DATA TO USE:
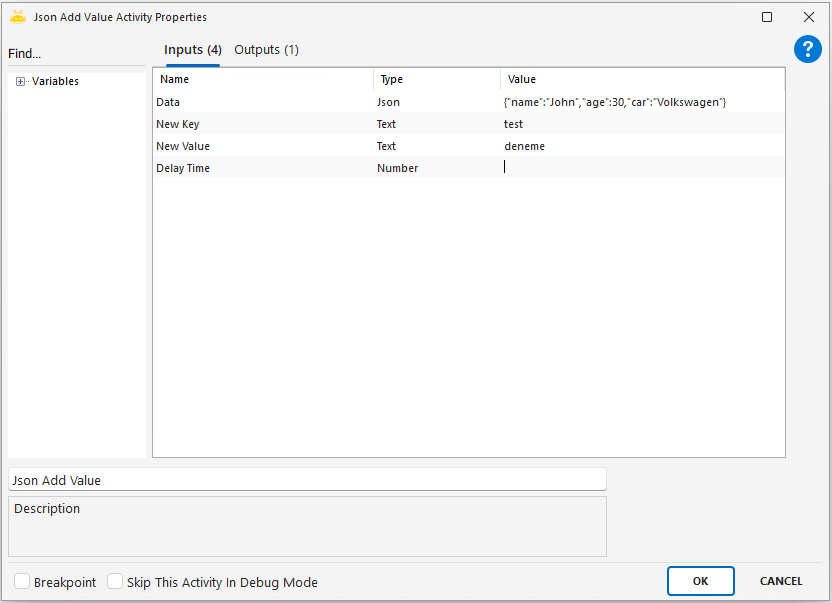This screenshot has width=832, height=603.
Task: Click the CANCEL button
Action: pos(780,581)
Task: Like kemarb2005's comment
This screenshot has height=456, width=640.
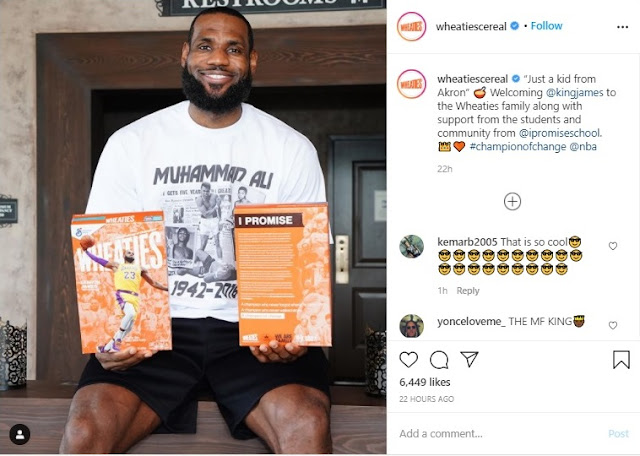Action: (613, 246)
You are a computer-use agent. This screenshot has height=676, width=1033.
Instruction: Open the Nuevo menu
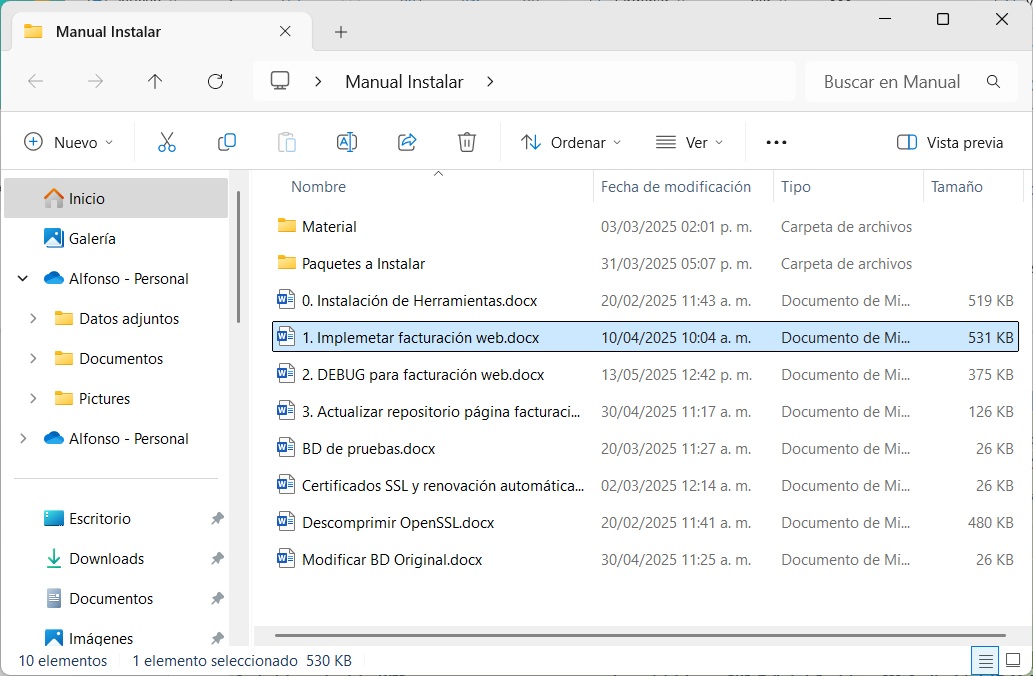click(69, 142)
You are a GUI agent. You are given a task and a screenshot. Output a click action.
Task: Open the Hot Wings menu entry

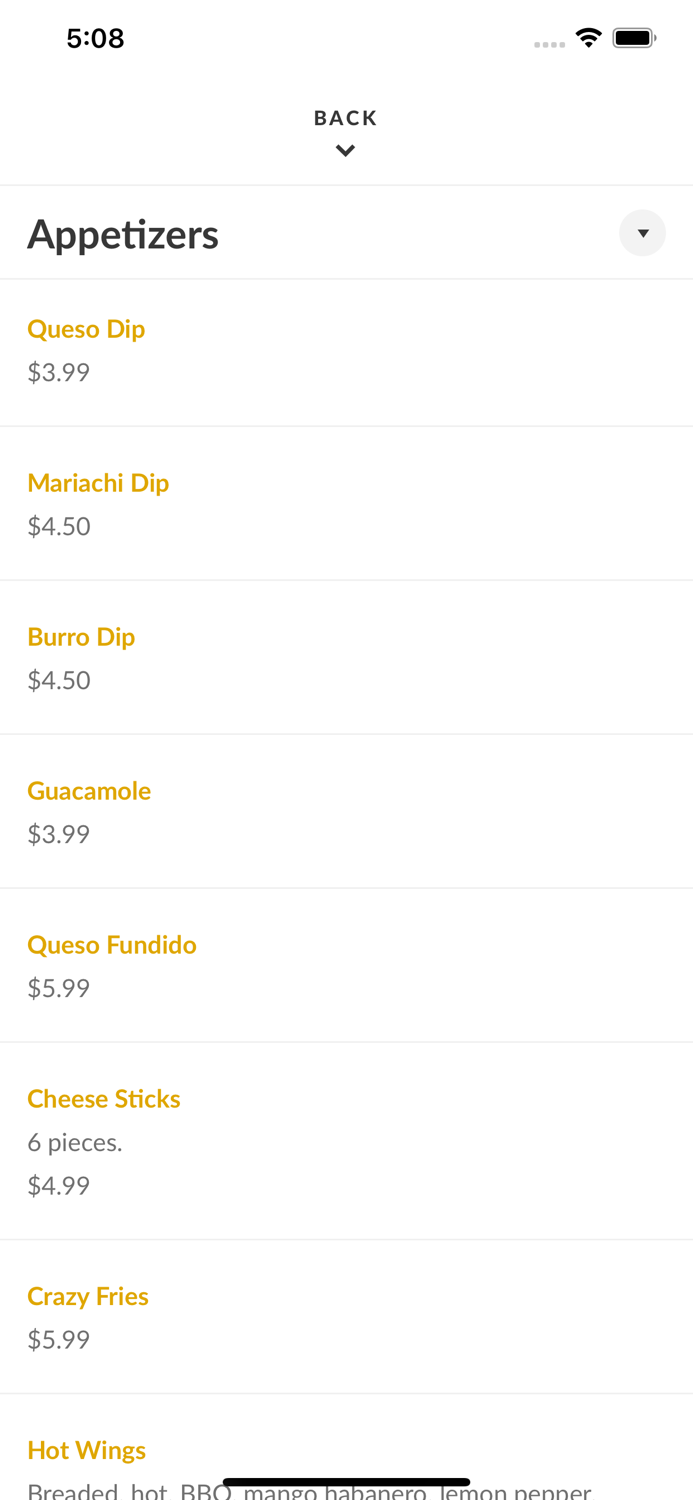point(86,1450)
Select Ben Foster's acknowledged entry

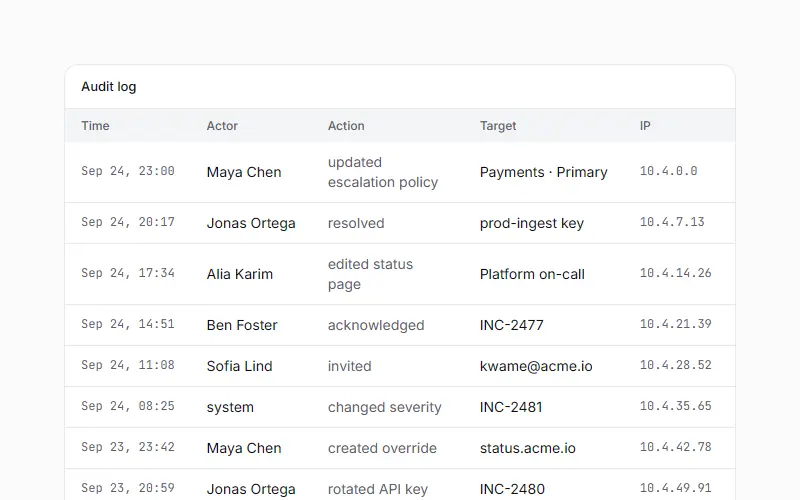point(400,325)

SET PROBLEM: Gather every line of the data that contains the word "agent" and copy each one out.

TASK RESULT:
You are a computer-use agent. This screenshot has height=676, width=1033.
You are a GUI agent. You are given a task and a screenshot. Output a click action.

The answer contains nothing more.